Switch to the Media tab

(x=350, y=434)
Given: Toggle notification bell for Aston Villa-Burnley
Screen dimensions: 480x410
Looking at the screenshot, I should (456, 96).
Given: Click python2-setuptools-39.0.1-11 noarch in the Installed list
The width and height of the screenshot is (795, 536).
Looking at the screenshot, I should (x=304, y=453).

------------

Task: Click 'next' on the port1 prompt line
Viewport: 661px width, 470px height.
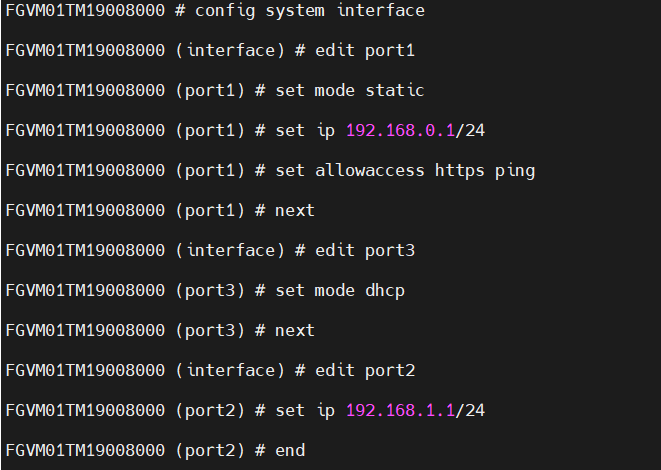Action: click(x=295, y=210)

------------

▶ _WORK ORDER_: Filter the entries by the string "Given" and copy each matching line.

▶ _TASK RESPONSE_:
Given: Toggle notification bell for Aston Villa-Burnley
Given: Click python2-setuptools-39.0.1-11 noarch in the Installed list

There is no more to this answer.